Westland’s website has a meandering article about the sherry wine industry, its future, and Westland’s approach to it. This is worth reading if you’ve any interest in the use of sherry casks in whisky production, but to turn a mountain back into a molehill, suffice it to say that Westland only uses sherry casks that were used (mostly by small Spanish producers) to mature actual D.O.C. sherry. They have rejected the industry-wide (indeed, nearly the modern standard) practice of “seasoning” casks with throwaway low-grade sherry or related wines. They admit that this decision is not sustainable, so it will be interesting to see where Westland takes this disciplined approach as the market for “real” sherry casks continues to implode.
Westland’s meticulously-sourced sherry casks are shipped whole (rather than broken down into staves and re-coopered, which is how most whisky producers handle them) to the States and then filled with the same five-malt new make as the American Oak release. The distillery uses both ex-Oloroso and ex-PX sherry casks, and blends the resulting full-term sherry-matured malt whiskey with the Westland whiskey aged in new American oak. This is similar to the now-widespread trend in Scotland of “double cask” products. Like the American Oak, the Sherry Wood release is aged a minimum of 3 years and bottled at 46% ABV without chill-filtration or added coloring.
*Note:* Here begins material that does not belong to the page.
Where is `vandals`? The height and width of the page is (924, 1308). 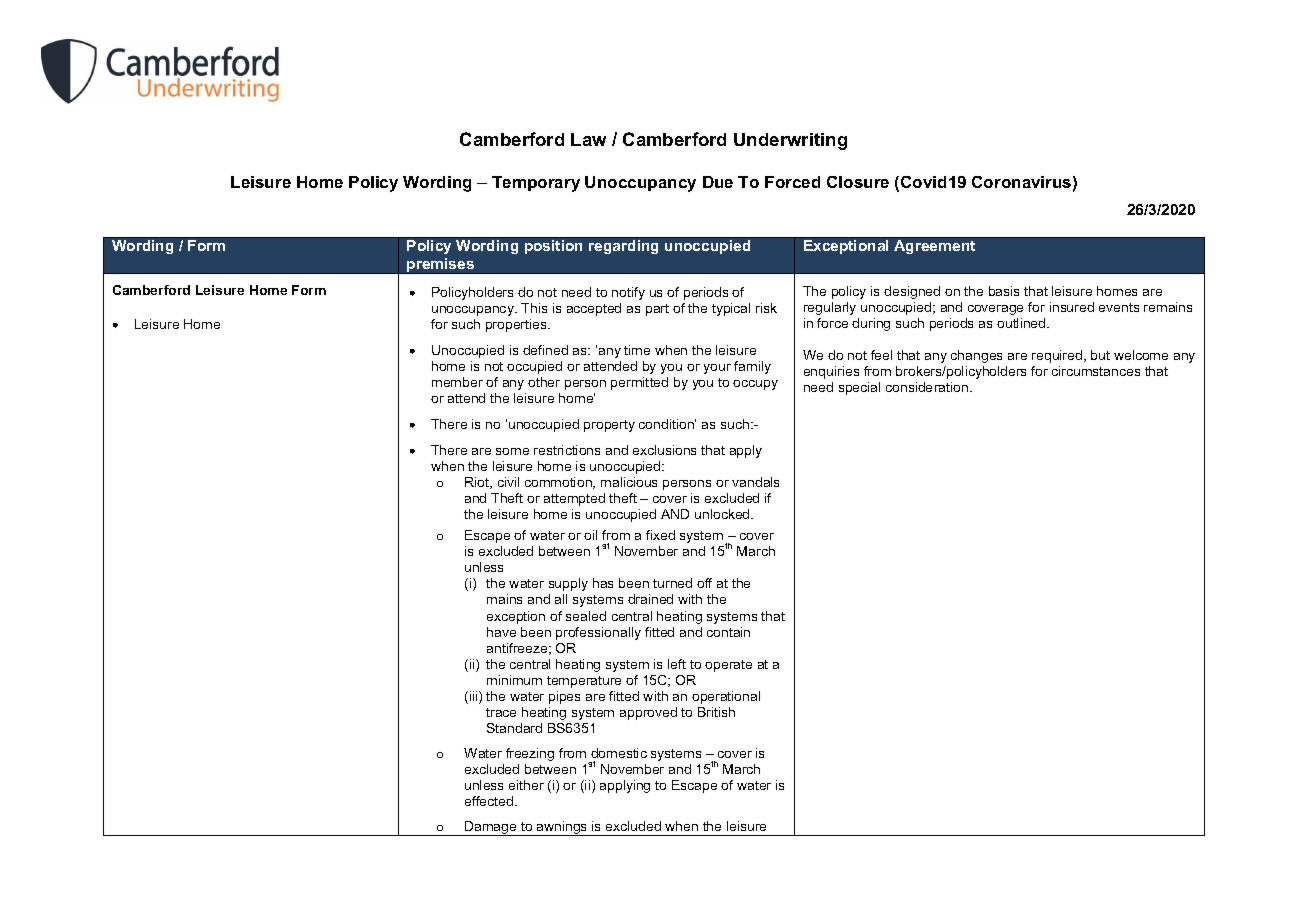 vandals is located at coordinates (755, 482).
Nose: Straightforward sherry notes – fig, plum/prune, date, and balsamic vinegar (including a slight tart note) – but on the dry side. Underneath, mild oak with a bit of nuttiness. A rest in the glass adds some dried cranberries and the whole thing becomes a tad sweeter (added caramel).
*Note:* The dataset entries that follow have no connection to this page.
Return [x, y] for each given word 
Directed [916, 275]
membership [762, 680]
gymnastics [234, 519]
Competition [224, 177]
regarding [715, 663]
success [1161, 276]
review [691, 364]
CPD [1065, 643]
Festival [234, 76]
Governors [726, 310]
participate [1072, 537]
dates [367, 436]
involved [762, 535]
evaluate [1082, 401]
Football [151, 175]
Palate: Heavy body, almost viscous. Chocolate-covered cherries (dark ones) up front, with a moderate tongue burn. Roasted coffee beans, cocoa nibs, and a reprise of the dark dried fruit notes from the aroma. Underneath, the mild oak continues to support.
Finish: Medium-short. Drying – with a lot of dusty cocoa and fruit leather. The fruit and chocolate notes fade quicker than I expected, leaving just oak sawdust and mouth-drying (but not bitter!) tannins.
With Water: A few drops of water amp up that tart note (increasing the impression of balsamic vinegar) but cover up some of the dried fruit. The palate also seems more tart, with less chocolate. I suggest skipping the water – 46% ABV is just right.
Overall: Westland’s malt is so good that the coating of sherry almost seems like unnecessary window dressing. The classic Westland coffee-and-chocolate notes are present in abundance, and although the sherry notes pair well with them (chocolate-covered cherries yes please), they feel like a layer on top rather than integrated into the whole. This is nit-picking; It’s tasty stuff, but don’t pass over the Westland American Oak just because this one has sherry notes too.